I wanted to give a quick take on a post made by Ryan Tate entitled "Babes in Userland". The post is honestly more free-form thought than it is an article with a single point in that Mr. Tate begins by saying he thinks SimpleDB is a clunker but then goes on to praise Amazon for its web service strategy thus far (pre-SimpleDB) and finally ends up making a point unrelated to SimpleDB whatsoever.
It is that point that I wanted to address. To quote...
Amazon is a company that sells books and a bajillion other things over the Internet. That's what it does. Retail. It is not a software company, not even today, despite EC2 and S3, despite the fact that it has had kick-ass coders since its launched, despite what it may yet become.
Amazon is a user selling the software it made for itself.
This is important. This is new.
Microsoft and Google have always dog-fooded their own software, but that's the exception that proves the rule, which is this: Software companies make software to solve other peoples' problems.
And software companies never understand the problems they are solving as well as they understand the problem of making software.
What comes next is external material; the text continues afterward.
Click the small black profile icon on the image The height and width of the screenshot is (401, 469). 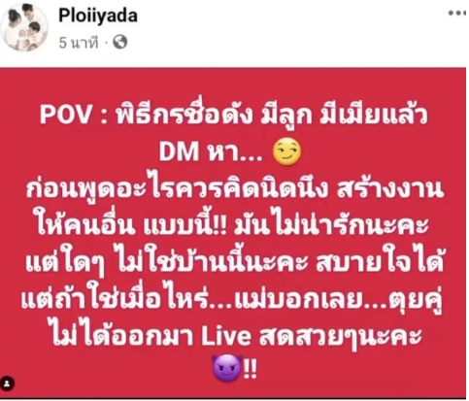coord(7,384)
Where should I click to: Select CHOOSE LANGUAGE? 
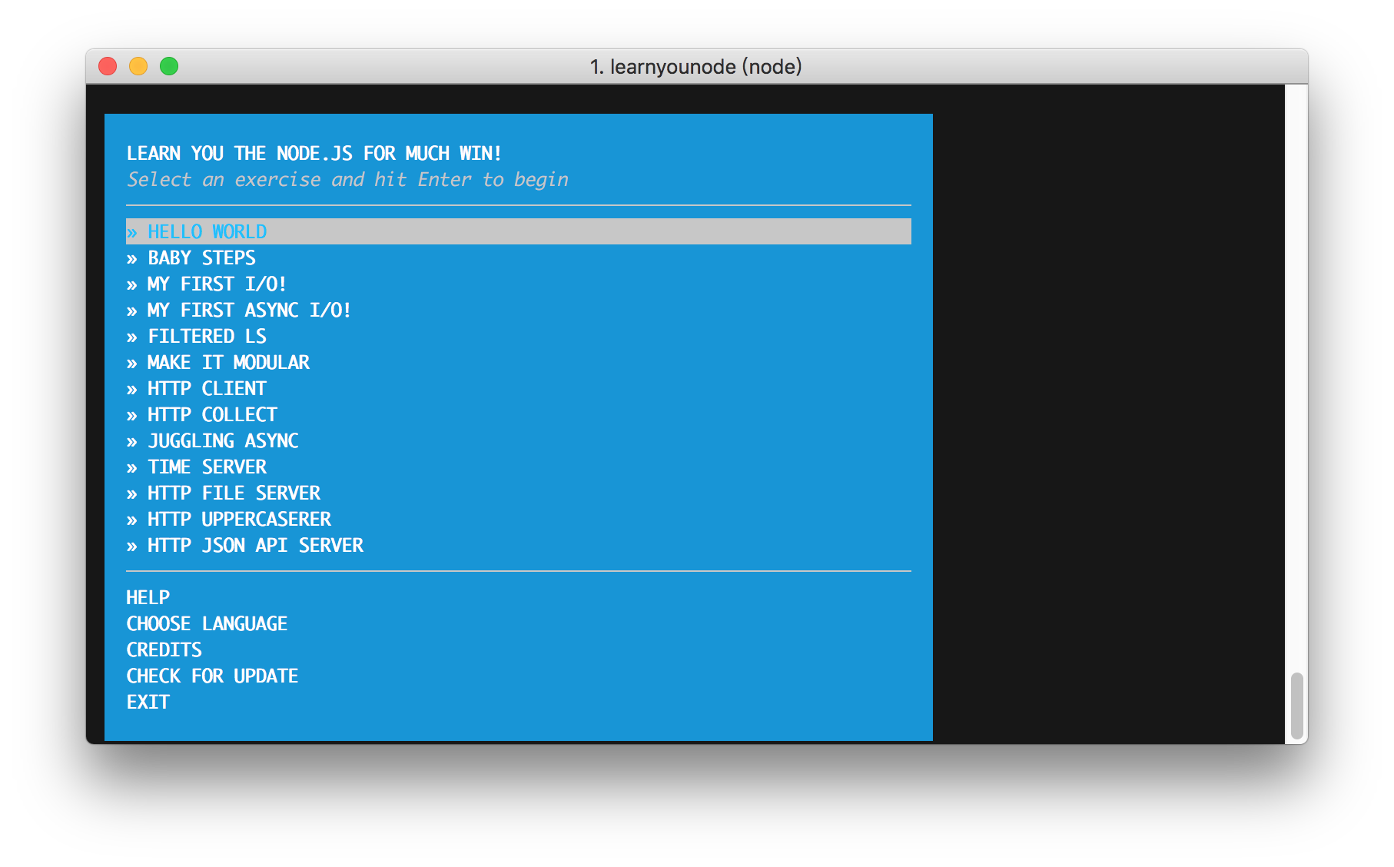point(207,623)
This is flawed logic in my opinion. It assumes that companies are monolithic, singular minded entities and that the people within those companies are all just cogs in a system that works flawlessly. As anyone who has ever worked in a company will tell you nothing could be further from the truth.
The truth is that companies are just tiny microcosms of the industry as a whole. To give an example, Microsoft makes tools for developers who are their customers and they understand their customers about as well as they can through interviews and various usability tests.
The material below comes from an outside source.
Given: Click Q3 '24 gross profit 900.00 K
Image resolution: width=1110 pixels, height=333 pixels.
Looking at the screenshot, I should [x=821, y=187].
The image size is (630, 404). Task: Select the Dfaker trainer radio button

But then those developers turn around and make software for their internal employees who are essentially their customers and those developers are no more informed about their employees needs than the Microsoft person was about the developers needs.
So there really isn't that much difference between Amazon's IT people (who probably know little about actually selling books, CDs, etc...) making software for their internal employees and Microsoft making a web service for an external customer.
I'm going to have to ask for a little indulgence here because this is a really important point and one that is intimately related to the purpose of this blog but that is a much longer discussion and will have to be saved for another day. For the time being just remember that any company large enough to do more than install and maintain pre-packaged software probably has a little software company tucked away inside it that works under most of the same rules and limitations as any external software company. To think otherwise is to give Corporate America and its ability to communicate internally way too much credit.